# TreePath eines Objektes innerhalb eines JTree ermitteln?



## Live (12. Nov 2005)

Hallo!

Ich habe folgende Situation: In meinem Programm gibt es zur Visualsierung der Datenstruktur einen JTree (wenig überraschend  ) dieser soll - je nachdem welches Objekt selektiert wurde (z.B. über ein unabhängiges Auswahlmenü) - aufgeklappt werden. 

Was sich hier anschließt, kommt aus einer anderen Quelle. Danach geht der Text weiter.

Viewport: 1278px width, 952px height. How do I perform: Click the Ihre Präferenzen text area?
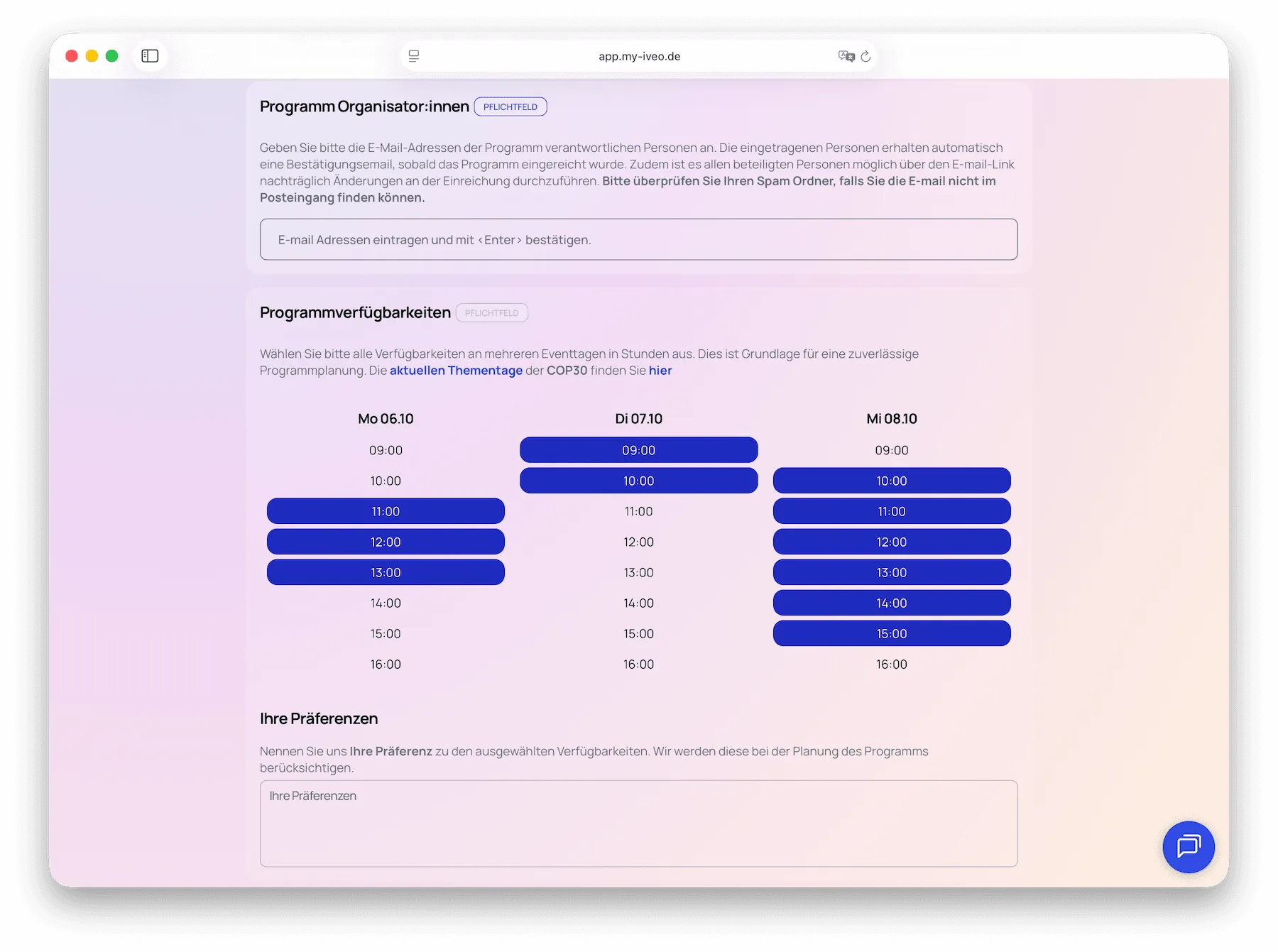[x=638, y=824]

Ums mal praktisch zu erläutern:
_Baumstruktur:
Ordner-1
Ordner-2
...
Ordner-36
-Unterordner-1
-Unterordner-2
--Objekt-4353
--Objekt-6543
--Objekt-1320
 Unterordner-3
...
Ordner-n

Die Ordner sind im Baum nun alle geschlossen und der User wählt in einem anderen Menü das Objekt-4353 aus.
Anschließend soll der Baum passend aufklappen und das Objekt-4353 soll selektiert sein._

Für letzteres eignet sich ja die jTree Funktion "setSelectionPath(TreePath)" - nur wo bekomme ich den Treepath her, wenn sichergestellt ist, dass das Objekt exakt einmal im Baum vorkommt? Es kann jedoch vorkommen das der angezeigte Name des Objekts doppelt ist.
Ich möchte schließlich nicht bei jedem neuen Objekt zusätzlich seinen Treepath abspeichern - was wohl auf lange Sicht (Änderung der Baumstruktur aufgrund von Sortierungen) zu Problemen führen könnte und jedesmal den ganzen Baum manuell zu durchsuchen muss hoffentlich auch nicht sein.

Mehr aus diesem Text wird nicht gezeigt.